Illinois Institute of Technology (IIT) is a private Ph.D.-granting university
with programs in engineering, science, psychology, architecture, business, design and law. It was founded in 1940 by
the merger of the Armour Institute of Technology (founded in 1893) and Lewis Institute
(founded in 1895). (The IIT acronym sometimes causes it
to be confused with ITT Technical Institute, an
unrelated educational institution with a presence in the Chicago area.)Several other colleges have since merged with IIT, including the Chicago-Kent College of Law, the Stuart Graduate School of
Business, and the Institute of Design.

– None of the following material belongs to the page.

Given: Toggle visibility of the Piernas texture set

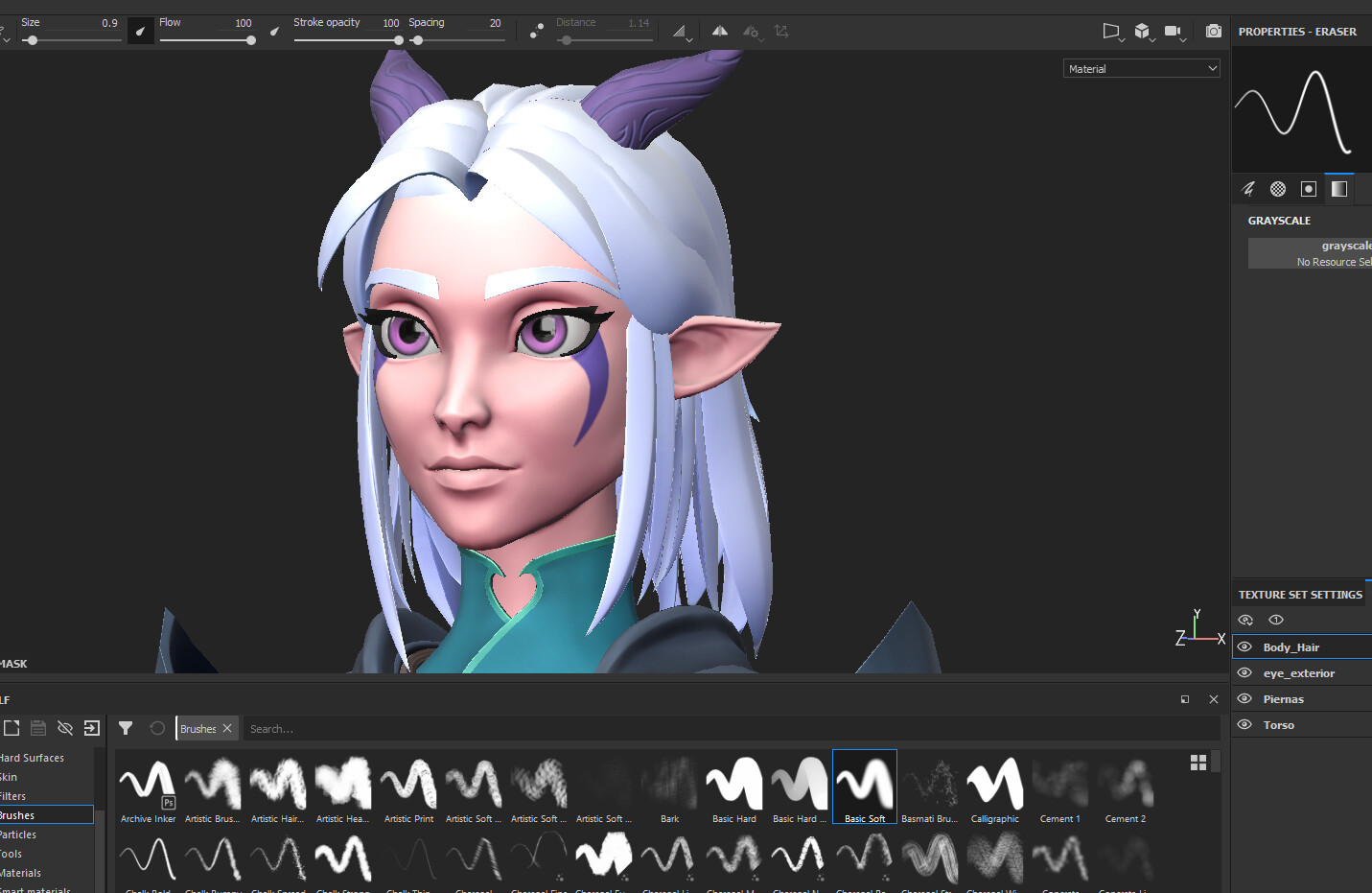Looking at the screenshot, I should (x=1244, y=698).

Campuses are located in Bronzeville on
the South Side of Chicago, at two locations in the Chicago Loop, and in suburban Wheaton
Illinois. It has a student population of around 6,000: 1,800 undergrads, 3,000 graduate students, and 1,200 law students.Architect Ludwig Mies van der Rohe designed many
of the main campus buildings. In 1976, the American Institute of Architects recognized the campus as one of the 200 most significant
works of architecture in the U.S. A new
student center designed by Rem Koolhaas and a new state-of-the-art
dormitory designed by Helmut Jahn opened in 2003, the first new buildings
built on the main campus in 32 years, partly due to the difficulty entailed in adding on to an architecturally significant campus
without detracting from the campus's character.IIT's predecessor institution, Armour Institute, was founded by Philip Danforth Armour, a prominent Chicago meat packer and grain merchant, after he heard Chicago
minister Frank Gunsaulus say that with a million dollars, he would build a school that would be open to
students of all backgrounds, instead of just the elite as was common then. Gunsaulus became the first president.